Minutes pass before the striker can talk again. “My phone and keys.”
“You left them on purpose.” There is a hard swallow traveling down Neil’s throat.
“Told you I never thought I’ll stay. And... I couldn’t be Neil Josten in the Nest. If I took these, they would’ve been more reminders of the life I couldn’t have anymore.”
“You have it now.” The official IDs sent by Kengo are still unbelievable to Neil. He nods as he grips the objects in his hands. The proofs that he is real, that he didn’t come out from Andrew’s drugged mind and he will stay. Probably.
“And this is your present.” The blond drops a packet of cigarettes in Neil’s lap. He looks bewildered and attempts to give them back.
“Abby says I shouldn’t smoke again.”
There is no point in explaining things to the pretty idiot, so Andrew settles for looking at him until he opens the damn box and takes out a couple of pieces of cloth.
“You want me to sew your socks?”
“Don’t be stupid,” Andrew replies while pulling up his sleeves. Maybe Neil can get the hint that way.
“Armbands?”
“It’s already hot as fucking hell and you keep wearing long sleeves.”
Realization crosses fast through his face. If the junkie thought Andrew wouldn’t notice he didn’t want the scars on his wrists on display, he was even dumber than how he looked.
“Thank you,” The red-haired says while slipping the pieces of cloth through his hands.
Words are burning Andrew’s throat worse than the smoke of his sixth cigarette. He doesn’t want a no , but he knows he won’t be in peace if he doesn’t ask. “Will you stay now?”
“I haven’t gone anywhere.”
The blond only spares a glance at Neil. He doesn’t want to explain. However, as silence stretches, he knows he needs to make sure the point is understood just in case Neil is indeed stupid or Andrew hasn’t been clear enough.
“Last year I told you to give me your back and stay. You ran away and did the exact opposite. You’re not in danger anymore. The promise stands. I’m just asking again.”
A wild river clashes with sweet honey. For the first time in a long, long while, Andrew can’t tell what hiding those eyes are hiding. He is the one with the blank expression, not Neil. Silence keeps growing between them. The blond is sure he talked too soon. He is expecting the dream to vanish because it has been a big strike of consecutive good weeks and nothing lasts forever. He doesn’t forget that.
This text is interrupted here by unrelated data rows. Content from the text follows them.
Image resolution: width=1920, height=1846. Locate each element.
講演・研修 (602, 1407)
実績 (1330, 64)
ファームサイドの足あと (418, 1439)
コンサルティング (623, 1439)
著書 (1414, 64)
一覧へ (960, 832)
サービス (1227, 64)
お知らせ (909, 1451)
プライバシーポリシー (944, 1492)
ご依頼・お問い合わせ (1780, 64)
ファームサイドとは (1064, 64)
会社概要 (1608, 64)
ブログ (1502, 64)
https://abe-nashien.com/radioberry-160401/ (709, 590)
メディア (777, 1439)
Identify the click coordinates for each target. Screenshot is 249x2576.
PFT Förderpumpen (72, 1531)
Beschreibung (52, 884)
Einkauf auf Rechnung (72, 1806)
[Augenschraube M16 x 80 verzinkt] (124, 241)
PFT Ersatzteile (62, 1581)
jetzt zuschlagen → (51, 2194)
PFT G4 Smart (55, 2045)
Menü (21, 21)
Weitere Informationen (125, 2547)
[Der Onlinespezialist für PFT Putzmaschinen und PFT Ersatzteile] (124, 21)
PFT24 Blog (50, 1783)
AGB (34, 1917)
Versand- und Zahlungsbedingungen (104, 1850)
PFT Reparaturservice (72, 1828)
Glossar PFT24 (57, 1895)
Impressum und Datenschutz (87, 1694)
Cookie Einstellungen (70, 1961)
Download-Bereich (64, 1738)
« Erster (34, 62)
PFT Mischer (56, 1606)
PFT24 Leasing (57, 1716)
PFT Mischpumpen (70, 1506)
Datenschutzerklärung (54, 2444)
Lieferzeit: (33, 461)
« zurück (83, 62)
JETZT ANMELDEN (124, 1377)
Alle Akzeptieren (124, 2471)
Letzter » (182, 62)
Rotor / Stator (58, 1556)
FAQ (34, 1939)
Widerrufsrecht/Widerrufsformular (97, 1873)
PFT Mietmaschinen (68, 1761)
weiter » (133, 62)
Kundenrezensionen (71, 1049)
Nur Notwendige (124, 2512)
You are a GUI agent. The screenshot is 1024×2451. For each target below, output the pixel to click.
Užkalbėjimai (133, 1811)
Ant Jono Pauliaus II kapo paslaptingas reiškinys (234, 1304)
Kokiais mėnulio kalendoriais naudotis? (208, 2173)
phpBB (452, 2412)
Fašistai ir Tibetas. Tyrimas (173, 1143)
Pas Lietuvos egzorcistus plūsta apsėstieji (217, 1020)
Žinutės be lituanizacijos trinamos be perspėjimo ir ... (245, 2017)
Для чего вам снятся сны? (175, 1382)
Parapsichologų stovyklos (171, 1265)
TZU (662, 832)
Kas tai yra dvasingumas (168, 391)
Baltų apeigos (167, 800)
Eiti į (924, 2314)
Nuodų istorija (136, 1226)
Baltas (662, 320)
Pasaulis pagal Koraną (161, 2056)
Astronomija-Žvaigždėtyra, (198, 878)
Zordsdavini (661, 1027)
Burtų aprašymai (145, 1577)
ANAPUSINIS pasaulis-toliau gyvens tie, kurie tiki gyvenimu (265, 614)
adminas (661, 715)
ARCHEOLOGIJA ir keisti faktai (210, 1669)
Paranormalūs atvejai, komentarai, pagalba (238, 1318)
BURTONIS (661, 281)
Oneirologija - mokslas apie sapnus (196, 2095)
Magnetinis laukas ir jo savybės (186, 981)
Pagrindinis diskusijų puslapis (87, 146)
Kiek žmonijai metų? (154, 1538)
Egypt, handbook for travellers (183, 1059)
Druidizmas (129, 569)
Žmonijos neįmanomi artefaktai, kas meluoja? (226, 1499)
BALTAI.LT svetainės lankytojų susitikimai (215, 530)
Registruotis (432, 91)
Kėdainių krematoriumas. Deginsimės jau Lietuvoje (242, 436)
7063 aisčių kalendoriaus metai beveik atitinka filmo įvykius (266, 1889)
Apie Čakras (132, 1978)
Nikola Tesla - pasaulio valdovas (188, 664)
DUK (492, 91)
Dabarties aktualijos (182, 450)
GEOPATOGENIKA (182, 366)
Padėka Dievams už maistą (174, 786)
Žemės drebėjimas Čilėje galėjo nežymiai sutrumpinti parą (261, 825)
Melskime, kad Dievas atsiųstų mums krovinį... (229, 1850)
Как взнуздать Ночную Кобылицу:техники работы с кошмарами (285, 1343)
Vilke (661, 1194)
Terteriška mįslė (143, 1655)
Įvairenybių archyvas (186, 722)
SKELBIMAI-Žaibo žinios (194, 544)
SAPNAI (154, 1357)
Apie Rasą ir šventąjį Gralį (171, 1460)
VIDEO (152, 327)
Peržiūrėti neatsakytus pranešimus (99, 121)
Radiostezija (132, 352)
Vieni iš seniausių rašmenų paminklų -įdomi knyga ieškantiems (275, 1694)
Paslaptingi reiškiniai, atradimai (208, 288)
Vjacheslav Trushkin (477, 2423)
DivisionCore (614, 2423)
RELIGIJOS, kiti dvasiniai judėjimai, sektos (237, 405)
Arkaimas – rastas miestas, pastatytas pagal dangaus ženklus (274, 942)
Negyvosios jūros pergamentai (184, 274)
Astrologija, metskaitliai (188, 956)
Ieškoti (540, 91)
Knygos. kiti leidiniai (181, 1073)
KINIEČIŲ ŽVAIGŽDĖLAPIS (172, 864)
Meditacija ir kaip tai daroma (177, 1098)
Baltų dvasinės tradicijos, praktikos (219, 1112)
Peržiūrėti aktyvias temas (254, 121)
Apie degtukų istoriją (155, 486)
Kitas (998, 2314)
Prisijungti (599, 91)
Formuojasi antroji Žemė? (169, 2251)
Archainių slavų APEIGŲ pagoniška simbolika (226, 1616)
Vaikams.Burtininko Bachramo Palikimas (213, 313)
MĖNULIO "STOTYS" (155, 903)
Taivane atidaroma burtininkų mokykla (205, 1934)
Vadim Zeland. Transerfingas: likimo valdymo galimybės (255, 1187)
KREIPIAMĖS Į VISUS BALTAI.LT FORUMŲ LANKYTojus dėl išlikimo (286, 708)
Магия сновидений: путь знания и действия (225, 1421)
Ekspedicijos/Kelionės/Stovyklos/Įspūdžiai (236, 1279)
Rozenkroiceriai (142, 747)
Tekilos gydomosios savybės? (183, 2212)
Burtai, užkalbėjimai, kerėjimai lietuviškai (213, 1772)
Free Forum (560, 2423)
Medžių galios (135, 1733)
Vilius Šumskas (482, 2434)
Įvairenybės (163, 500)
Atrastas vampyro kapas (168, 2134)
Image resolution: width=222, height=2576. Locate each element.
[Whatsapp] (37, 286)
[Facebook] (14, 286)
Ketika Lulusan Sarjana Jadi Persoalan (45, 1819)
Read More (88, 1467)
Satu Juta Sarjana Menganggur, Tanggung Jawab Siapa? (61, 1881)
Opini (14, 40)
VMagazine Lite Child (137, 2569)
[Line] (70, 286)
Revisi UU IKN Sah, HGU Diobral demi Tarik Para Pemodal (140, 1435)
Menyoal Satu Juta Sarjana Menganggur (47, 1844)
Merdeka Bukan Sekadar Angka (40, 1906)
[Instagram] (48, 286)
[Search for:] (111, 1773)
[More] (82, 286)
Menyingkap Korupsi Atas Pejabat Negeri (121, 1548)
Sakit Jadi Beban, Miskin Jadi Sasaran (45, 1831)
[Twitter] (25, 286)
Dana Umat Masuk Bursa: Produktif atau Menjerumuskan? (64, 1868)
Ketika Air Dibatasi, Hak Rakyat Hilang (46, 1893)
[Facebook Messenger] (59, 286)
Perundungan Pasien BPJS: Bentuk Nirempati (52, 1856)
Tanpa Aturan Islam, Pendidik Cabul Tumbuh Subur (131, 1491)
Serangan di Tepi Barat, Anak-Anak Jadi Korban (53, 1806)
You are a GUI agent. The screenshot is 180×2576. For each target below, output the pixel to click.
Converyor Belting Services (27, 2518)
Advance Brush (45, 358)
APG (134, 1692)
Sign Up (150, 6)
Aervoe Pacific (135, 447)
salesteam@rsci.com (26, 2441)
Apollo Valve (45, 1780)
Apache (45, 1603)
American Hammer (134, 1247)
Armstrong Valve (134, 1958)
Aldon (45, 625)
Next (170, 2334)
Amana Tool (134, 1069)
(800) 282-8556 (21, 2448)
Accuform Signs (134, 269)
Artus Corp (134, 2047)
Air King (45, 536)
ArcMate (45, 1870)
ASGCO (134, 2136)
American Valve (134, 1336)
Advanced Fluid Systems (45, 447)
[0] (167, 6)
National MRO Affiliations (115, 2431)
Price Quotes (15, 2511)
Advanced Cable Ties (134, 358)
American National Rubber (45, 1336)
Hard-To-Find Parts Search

“Your memory isn’t so perfect after all.” Andrew is startled by the comment. Of course, it is. A fucking burden he never asked to have. A good thing when it comes to Neil and the bright smiles he gives. The twin starts digging if he had any other slips like the room swap without asking first, but he can’t find any. “I said yes. Always yes.”
“It was a different question.” Relief spreads as he speaks.
“But the answer is always yes.” The blank stare is quickly replaced by a big smile.
Andrew knows he has to tell him that always can’t be his answer for everything, that there will be times when it’s no, that he will respect any change of mind, that he doesn’t want to force it, that he is afraid everything is still an illusion, but Neil is so close and he has talked so much, that the only thing he manages is a soft growl as the striker´s lips are near his neck, and then, every objection gets drowned in a kiss.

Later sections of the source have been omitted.